San Francisco Superior Court Judge Ethan Schulman ruled on Monday that Uber and Lyft may no longer classify California drivers as independent contractors. The court granted the state and city plaintiffs’ preliminary injunction, meaning that the companies’ drivers must be reclassified and receive job protections like minimum wage and sick leave as provided by state law.
California Attorney General Xavier Becerra and the city attorneys for San Francisco, Los Angeles, and San Diego brought the suit against Uber and Lyft in May alleging that the drivers’ current classification violated Assembly Bill 5 and provisions of the state’s Unfair Competition Law. They moved for a preliminary injunction to change the drivers’ classification, and to bar Uber and Lyft from violating provisions of the Labor and Unemployment Insurance Codes and wage orders of the Industrial Wage Commission in late June.
The defendants met the preliminary injunction with great opposition and several motions of their own, including a motion to stay the litigation while the Ninth Circuit reviews Uber’s constitutional challenge to A.B. 5 and until Californians vote on Proposition 22 in November, a ballot measure that would exempt certain companies from A.B. 5. The defendants also filed a demurrer and a motion to compel arbitration.
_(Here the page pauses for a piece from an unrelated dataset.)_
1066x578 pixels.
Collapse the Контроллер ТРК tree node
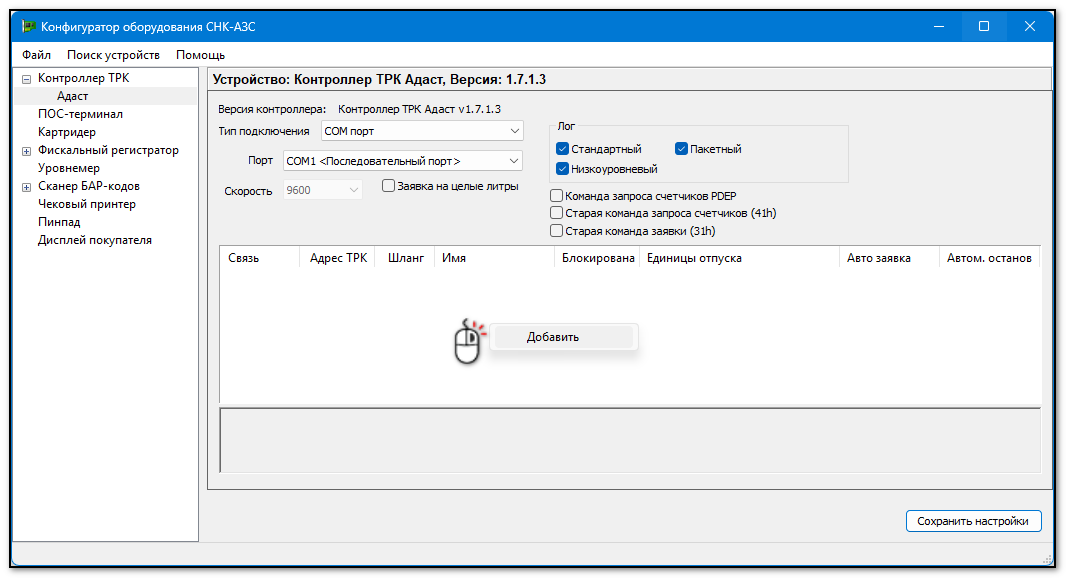[x=27, y=79]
The court denied each of these as “groundless,” concluding, that the defendants “are not entitled to indefinite postponement of their day of reckoning.”
The court agreed with the plaintiffs, finding that drivers are indeed employees under A.B. 5, which took effect earlier this year. The law, which codified the California Supreme Court’s ruling in Dynamex Operations West, Inc. v. Superior Court, 4 Cal.5th 903 (2018), was intended to “broaden the definition of an employee,” the court noted.
Uber and Lyft could not satisfy each element of the applicable three-pronged test, including demonstrating that their drivers’ duties are “outside the employer’s regular business.” Thereby, they failed to prove that their drivers are not employees under the new law.
Judge Schulman wrote that the ride-sharing defendants “stoutly deny reality,” by contending that they “are not in the business of transporting passengers for compensation” to avoid the imposition of A.B. 5. The court explained that according to the defendants’ “circular reasoning,” they are technology companies whose only “employees” are tech workers.
The court declined this argument, instead determining that if it adopted the defendants’ view of the law, “the rapidly expanding majority of industries that rely heavily on technology could with impunity deprive legions of workers of the basic protections afforded to employees by state labor and employment laws.” The injunction requiring reclassification is set to take effect ten days from its August 10 issuance, pending appellate review.
The plaintiffs are represented by the California Attorney General’s Office and the San Francisco, Los Angeles, and San Diego City Attorneys. Lyft is represented by Munger Tolles & Olson LLP, and Keker Van Nest & Peters LLP. Uber is represented by Gibson Dunn & Crutcher LLP.